Ireland suffered reputational damage from €13bn Apple tax case says Donohoe

Ireland suffered reputational damage from €13bn Apple tax case says Donohoe
The Apple tax case did"significant" reputational damage to Ireland, finance minister Paschal Donohoe has said.

Ireland has suffered “significant” reputational damage due to the €13bn Apple tax case, according to finance minister, Paschal Donohoe.

Corporate tax changes globally will have “repercussions” for the country’s 12.5% rate, he added.

Speaking on a PwC Ireland webinar, Mr Donohoe claimed that while Ireland was vindicated in appealing a 2016 European Commission finding that Apple had received State aid and preferential treatment, it has taken its toll politically.

The European General Court overturned the fine, finding that there was no State aid for Apple given by Ireland through selective tax preferential treatment.

“Of course, the political challenges that the decision created for us, the great reputational difficulties it created for Ireland in recent years, mean that while there was a lot of solace in seeing our position vindicated, on the other hand, the effect it has had on us, the effect on our reputation has been very, very significant over the last number of years," Minister Donohoe said.

“You just have to acknowledge that. You have to be honest in acknowledging it, and try to use the ruling that was secured by our team as a foundation then for pointing to the huge change that we have made here in Ireland, and the huge work we have done in our corporate tax code.” 

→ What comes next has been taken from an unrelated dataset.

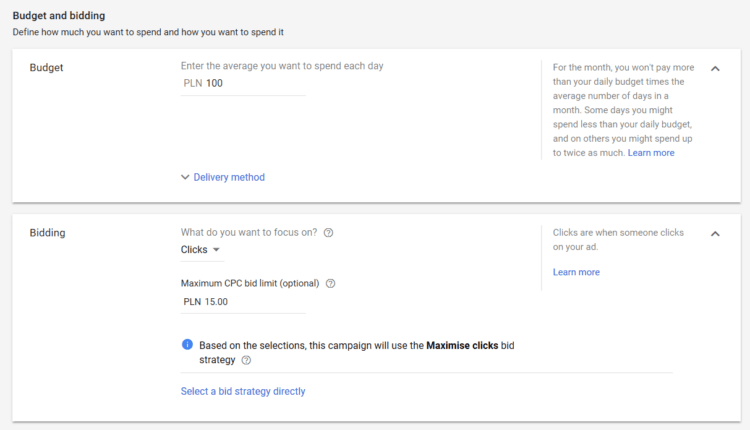Viewport: 750px width, 430px height.
Task: Open Learn more link in Budget help text
Action: [651, 153]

Mr Donohoe said he will, after next month, be meeting EU commissioner Margrethe Vestager, the bloc’s competition enforcer who ruled against Ireland in the first instance, saying it “granted illegal tax benefits to Apple".

 Minister for Finance Paschal Donohoe TD arriving for the Cabinet Meeting in Dublin Castle this afternoon. Picture: Stephen Collins /Collins Photos Dublin
 Minister for Finance Paschal Donohoe TD arriving for the Cabinet Meeting in Dublin Castle this afternoon. Picture: Stephen Collins /Collins Photos Dublin

He struck a conciliatory tone, saying he has “an awful lot of respect for what she is doing” but acknowledged that Ireland’s corporation tax regime will continue to be scrutinised.

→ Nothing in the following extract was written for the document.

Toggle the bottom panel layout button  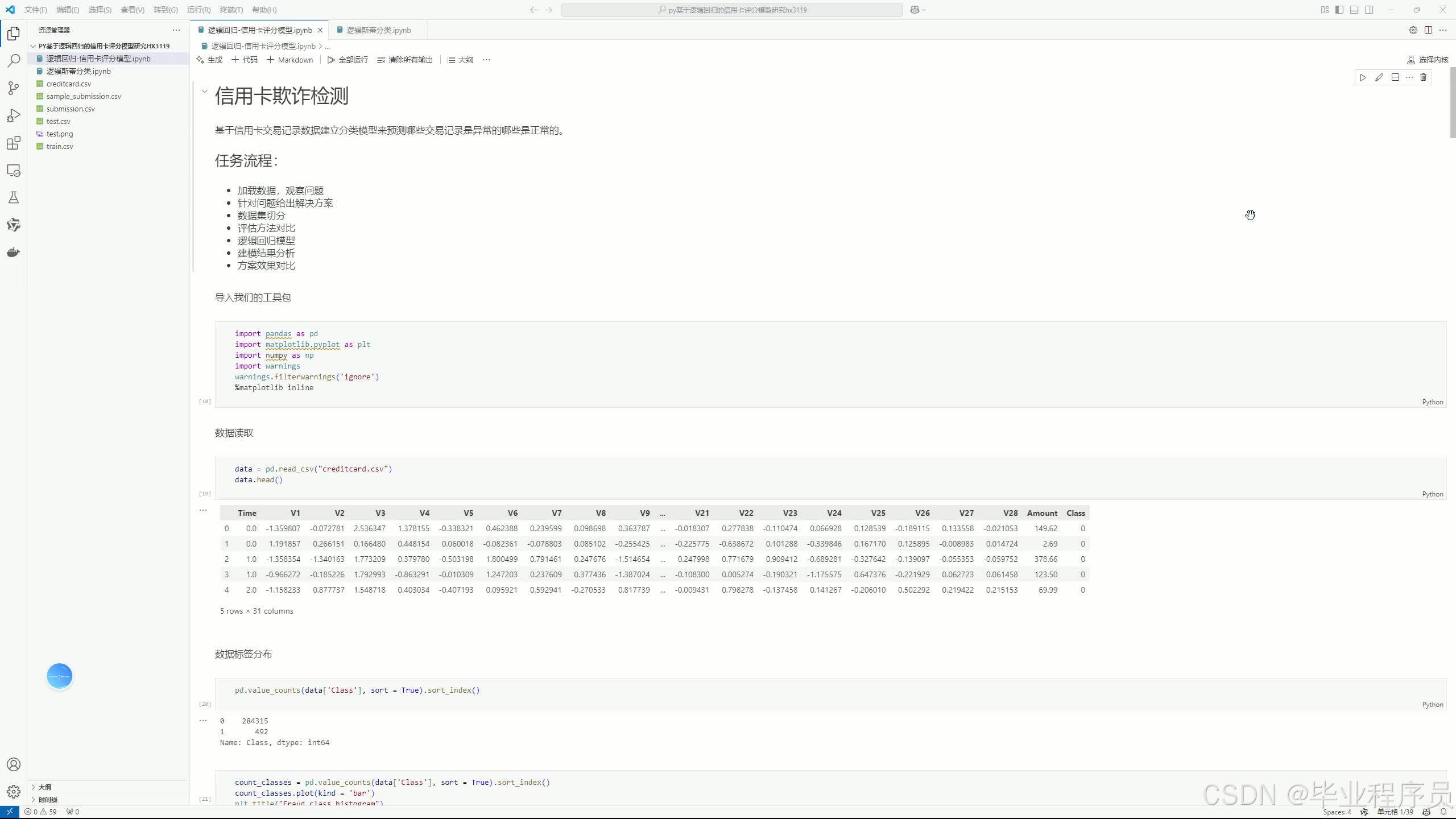pos(1354,10)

Global changes in the way firms pay tax are coming, which will have an impact on Ireland, he said: “We have to find ways in which we can continue to make progress on an agenda that is not going away while respecting the rights of small countries to find ways in which they can be competitive."

“This agenda is not going away, big changes are coming in corporate tax globally. They are going to be happening, they are going to have repercussions for Ireland. 

This Government will need to work with all of our economy to find a pathway through all of that. Change is coming and we will have to make decisions in the coming years in relation to this agenda.” 

Mr Donohoe claimed that Ireland has done a “remarkable” job in relation to the Covid-19 pandemic, and that we are well prepared if a second wave happens. Ireland has built up a bank of expertise that could be utilised if the second wave happens, he said.

While hundreds of grieving families deserve the utmost sympathy, Ireland’s approach to handling the pandemic has been a remarkable success, he said.

Minister Donohoe said he and Public Expenditure Minister, Michael McGrath, have "reasonably good ideas" around the parameters of October's Budget. He said he wants the term 'fiscal space' to be consigned to the political and economic graveyard, adding that it is no longer relevant in a new Budgetary cycle in the context of post-Covid recovery.